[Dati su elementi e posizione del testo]
%%

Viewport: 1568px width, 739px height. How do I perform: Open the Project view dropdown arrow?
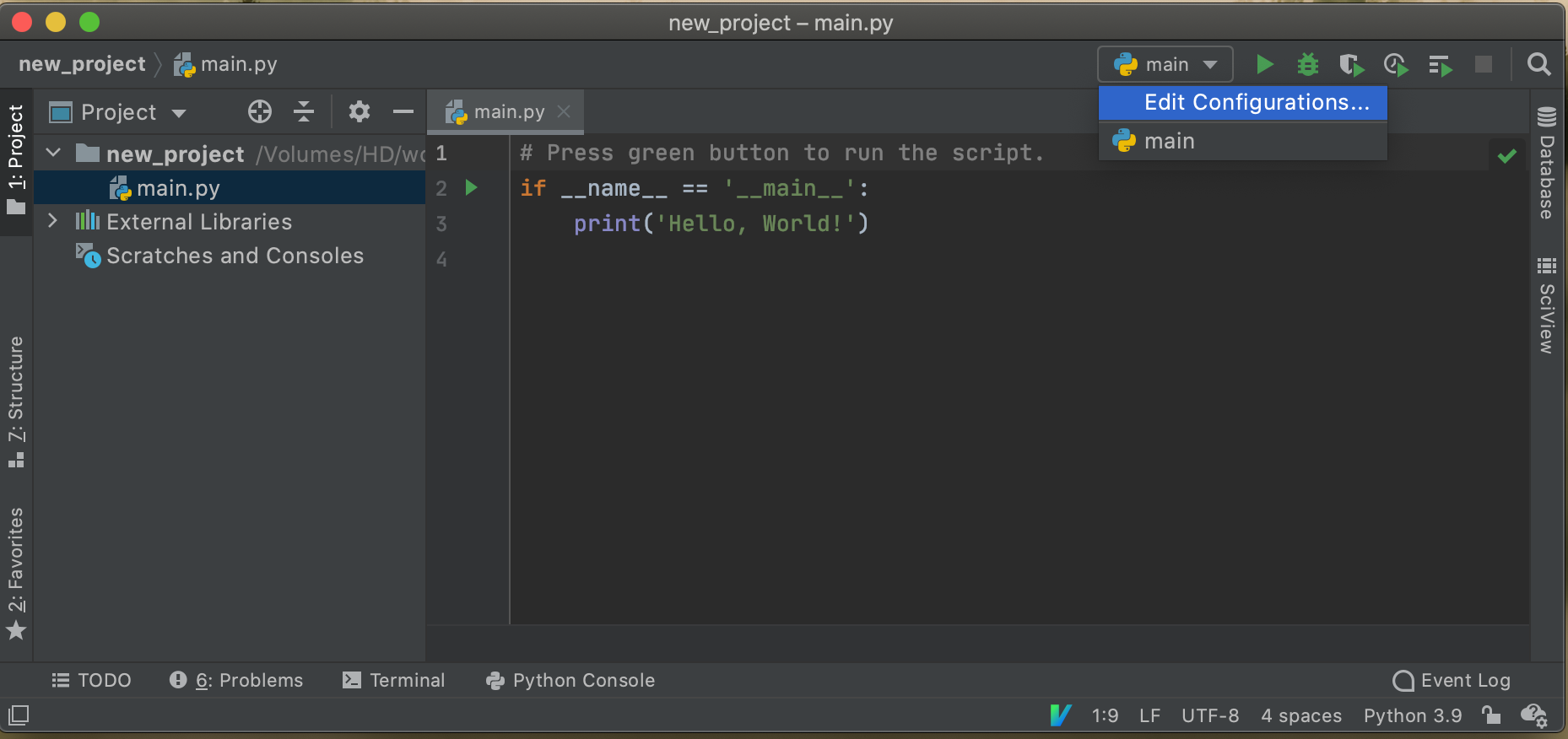179,113
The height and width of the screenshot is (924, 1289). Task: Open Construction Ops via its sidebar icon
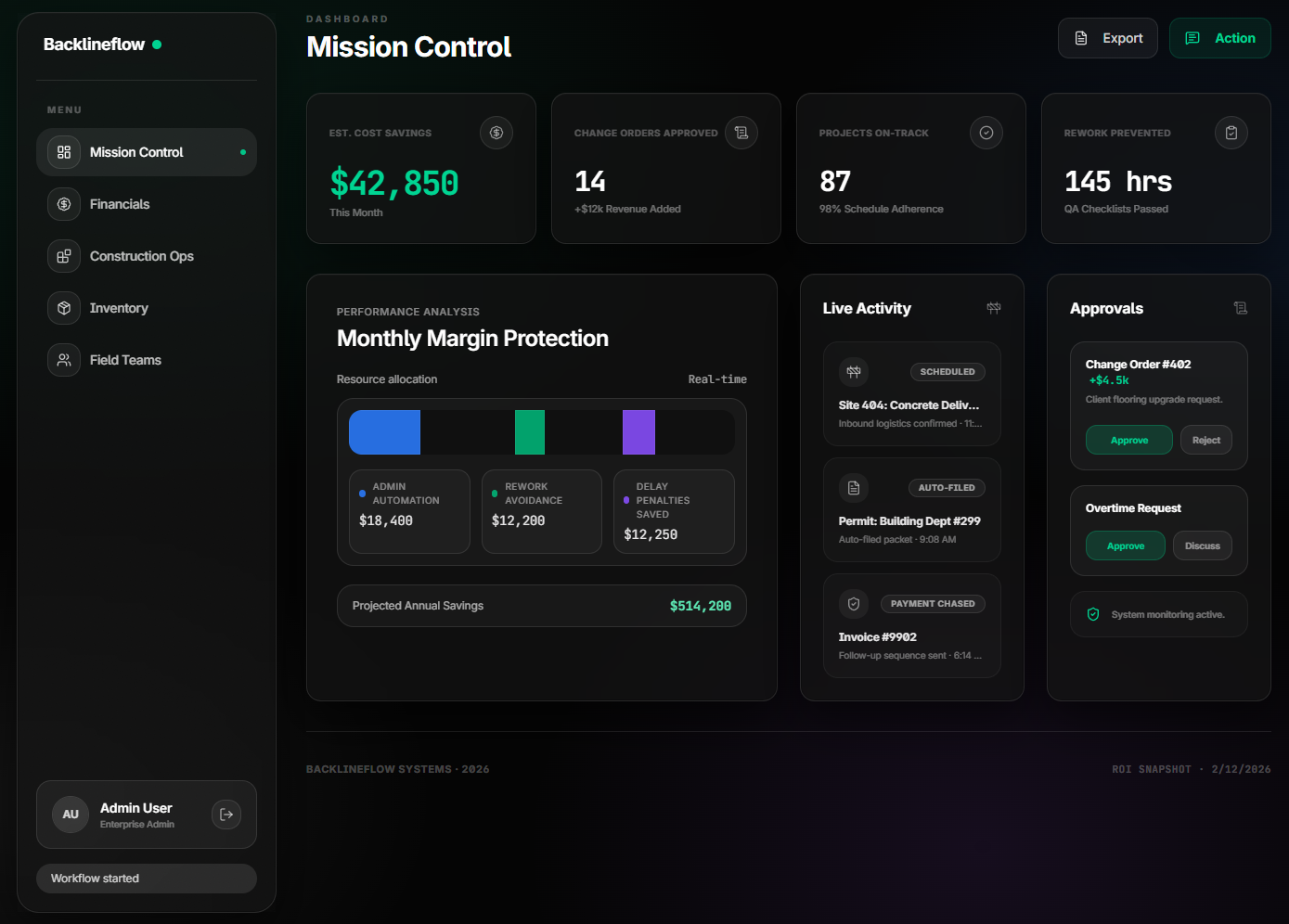click(x=63, y=256)
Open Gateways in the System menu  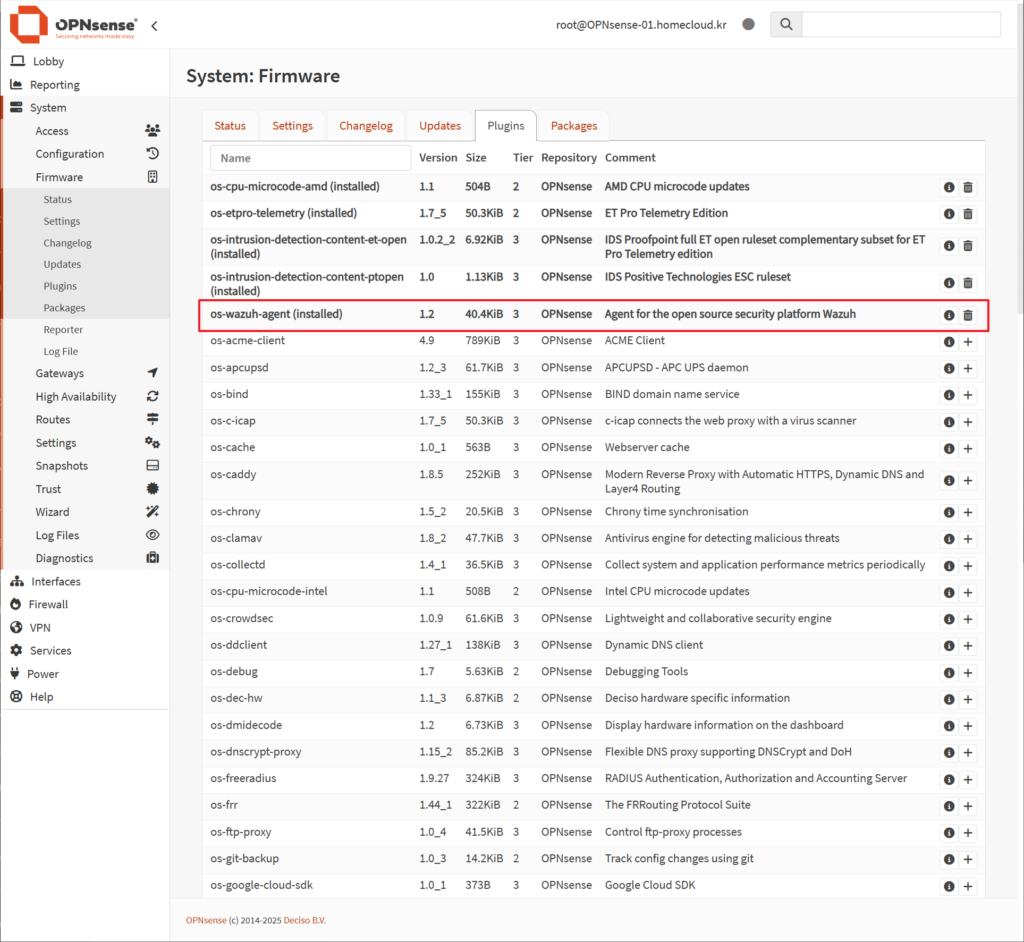[x=60, y=373]
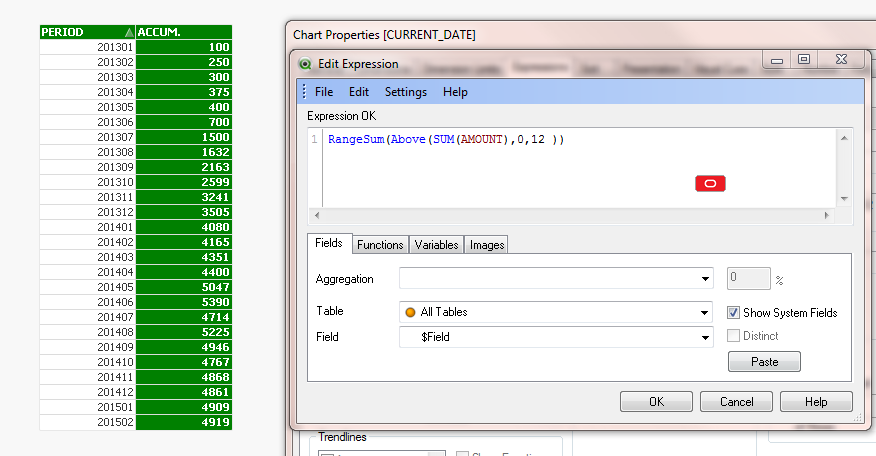
Task: Maximize the Edit Expression window
Action: click(803, 60)
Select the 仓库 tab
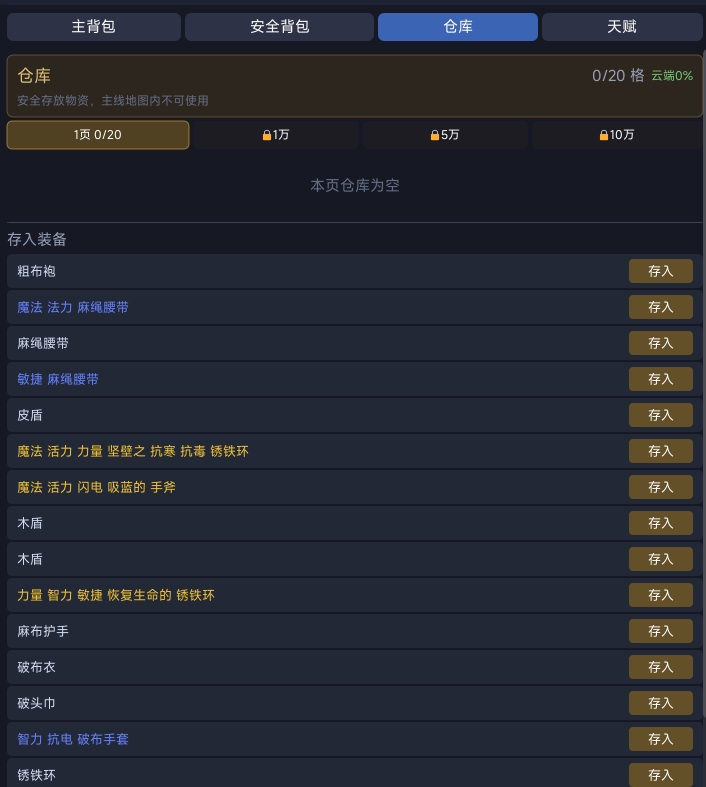 (x=457, y=27)
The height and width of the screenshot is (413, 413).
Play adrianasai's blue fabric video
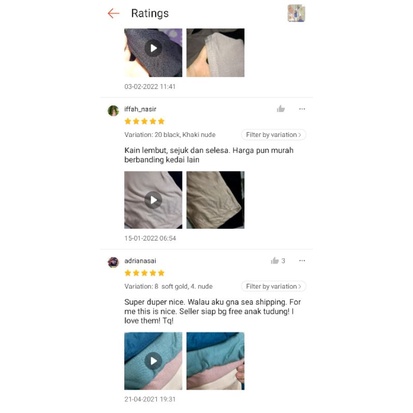point(153,361)
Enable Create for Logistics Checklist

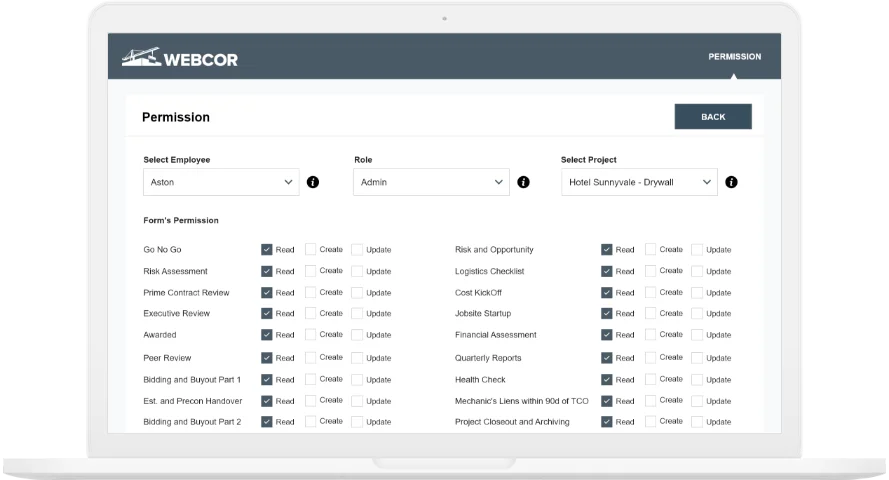click(651, 271)
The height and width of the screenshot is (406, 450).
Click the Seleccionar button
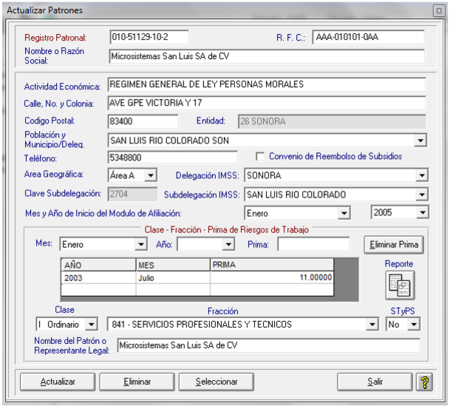(216, 382)
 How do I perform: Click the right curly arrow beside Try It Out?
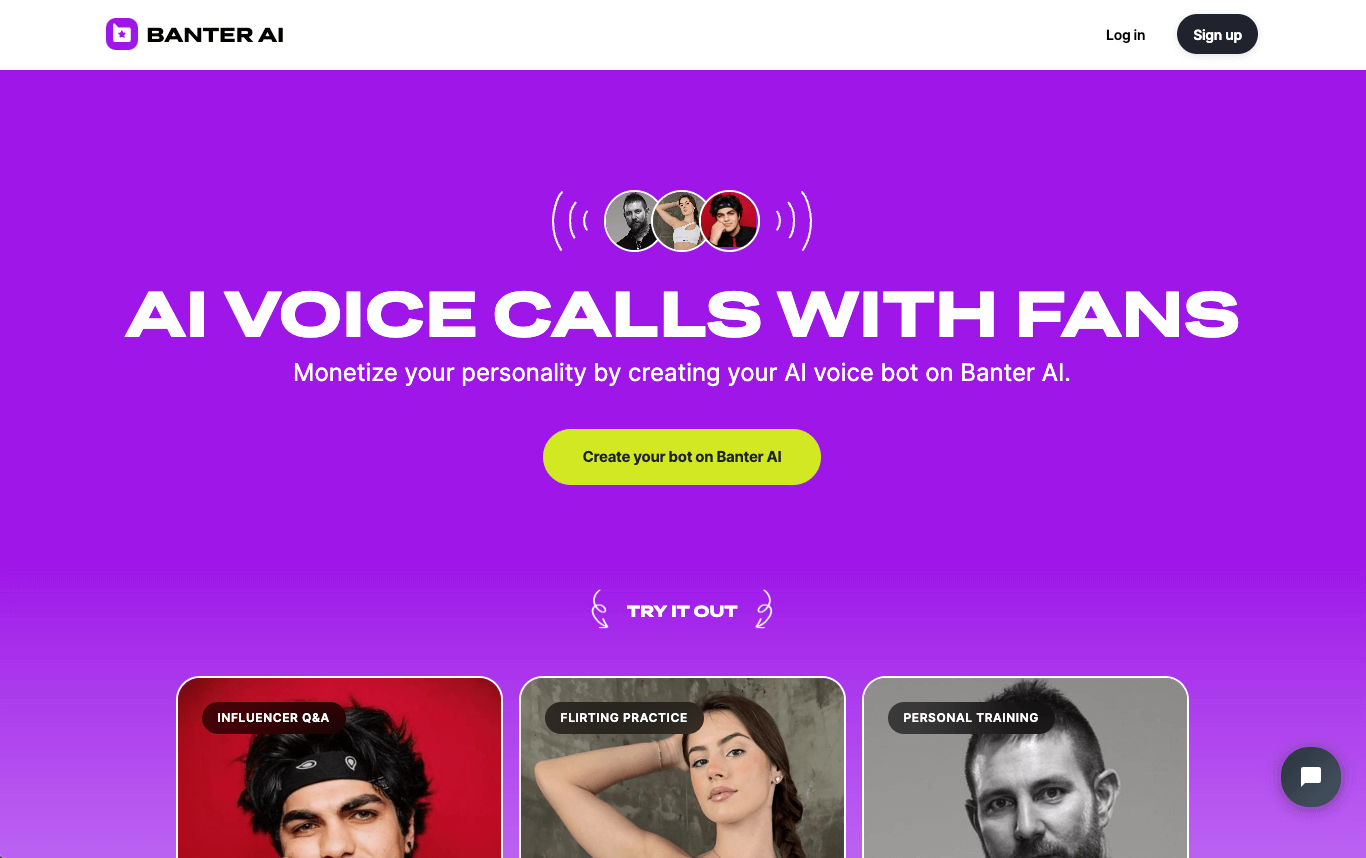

%%

Consegna -> Riporta parola per parola i dati a partire dalla riga che contiene "The height and width of the screenshot is (413, 413)." fino alla fine, includendo entrambi gli estremi. Escludi le immagini dalla risposta.

Risposta scritta ->
The height and width of the screenshot is (413, 413).
Play adrianasai's blue fabric video
point(153,361)
Enable Create for Logistics Checklist

click(651, 271)
The height and width of the screenshot is (406, 450).
Click the Seleccionar button
(216, 382)
 How do I perform: Click the right curly arrow beside Try It Out?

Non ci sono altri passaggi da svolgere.